> Source document

Use of diabetes medication
 No 560 95.4 379 95.7 293 100.0 316 96.9 114 98.3 307 97.2 268 98.9
 Yes 27 4.6 17 4.3 0 0.0 10 3.1 2 1.7 9 2.9 3 1.1
Use of antihypertensive medication
 No 300 51.1 209 52.8 166 56.7 185 56.8 116 100 177 56.0 179 66.1
 Yes 287 48.9 187 47.2 127 43.3 141 43.3 0 0.0 139 44.0 92 34.0

Abbreviations: HDL, high-density lipoprotein; MET, metabolic equivalent.

a Values expressed as the mean (maximum).

b Values expressed as the mean (standard deviation).

Spatiotemporally resolved modeling of particulate matter level

To assign exposure we used a recently published, validated spatiotemporal hybrid model, developed by our group, to estimate daily PM2.5 level (in μg/m3) across the study area (18). We used the average PM2.5 level during the year prior to each visit at each participant's residential address to assess the long-term association of air pollution with metabolic dysfunction. The model incorporates fine-scale local land-use regression analysis and satellite-measured aerosol optical depth (18). This hybrid model provides address-level resolution for long-term PM2.5 measurements collected between May 2000 and December 2011. Due to limitations in data availability, we used a similar hybrid model based on the moderate resolution imaging spectroradiometer model, albeit at a lower spatial resolution (a 10-km × 10-km grid) for May 2000–October 2003 and on a 1-km × 1-km grid for October 2003–December 2011 (18, 19). Missing observations on the 1-km × 1-km grid for the period of October 2003–December 2011 were also replaced with measurements from the 10-km × 10-km grid. Out-of-sample cross-validation showed a good fit of the 10-km × 10-km model (R2 = 0.81) and an excellent fit of the 1-km × 1-km model (R2 = 0.87) (18, 19).

> Data supplied
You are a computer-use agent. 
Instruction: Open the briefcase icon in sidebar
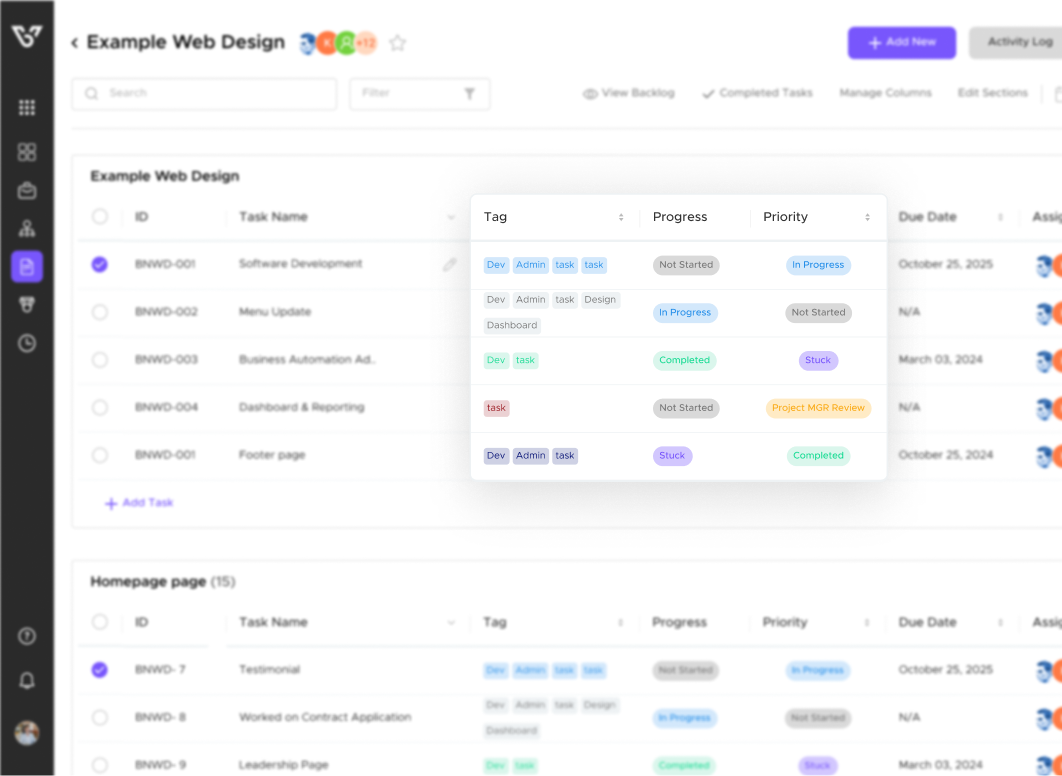[27, 190]

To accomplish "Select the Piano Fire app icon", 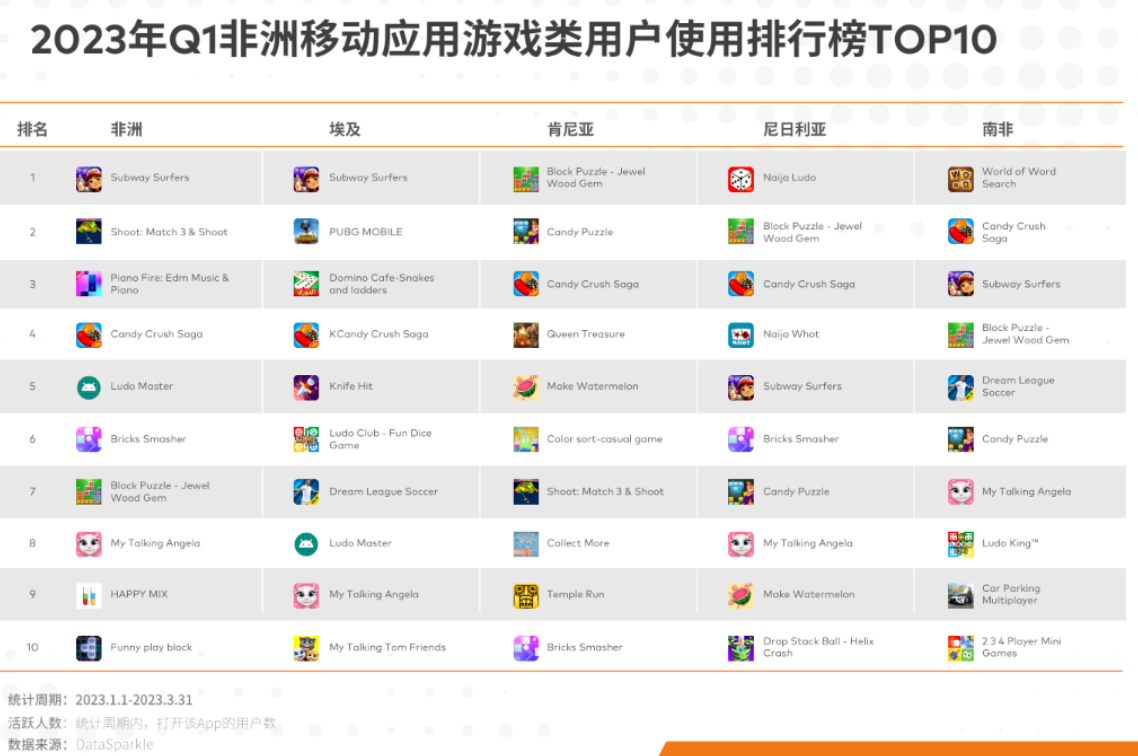I will (x=89, y=284).
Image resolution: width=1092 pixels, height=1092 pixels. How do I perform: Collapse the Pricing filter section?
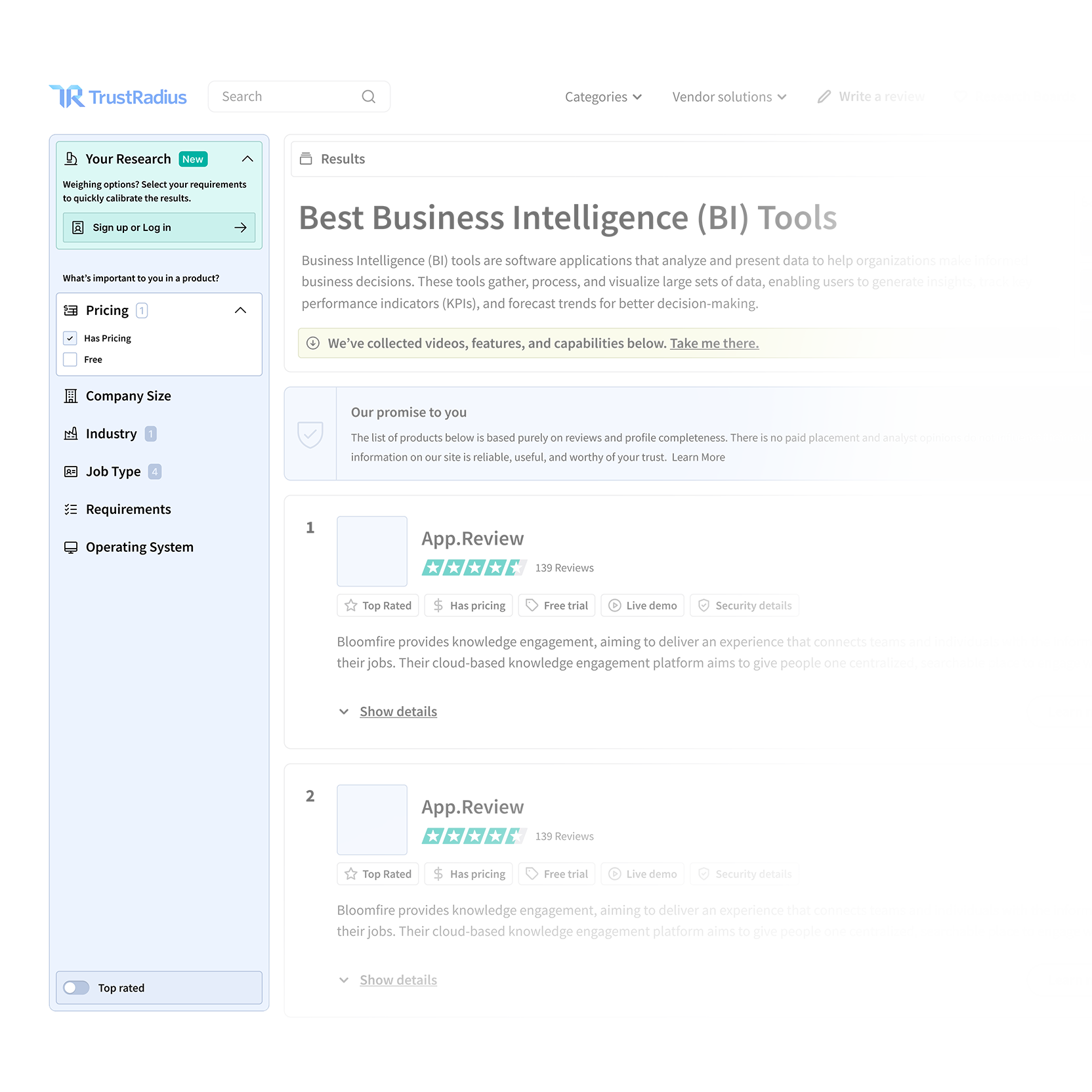click(240, 310)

> Activity
Continue the text on modeling particulate matter exposure from its last sentence. The listing has no connection to the text on particulate matter exposure.

> Expected answer
Spatiotemporally resolved modeling of temperature level

We used the average daily temperature during the year before each visit at a 1-km × 1-km resolution as a proxy for the temperatures at the participants’ addresses in order to assess the long-term association of outdoor temperature with metabolic dysfunction. Daily temperature with 1-km × 1-km resolution was predicted using a spatiotemporally resolved, satellite-based model similar to that used for PM2.5 (20, 21). Daily estimates were averaged to produce average annual temperatures. Ten-fold out-of-sample cross-validation was used to validate the accuracy of the predictions, and it showed good fit (mean out-of-sample R2 = 0.94) (20, 21).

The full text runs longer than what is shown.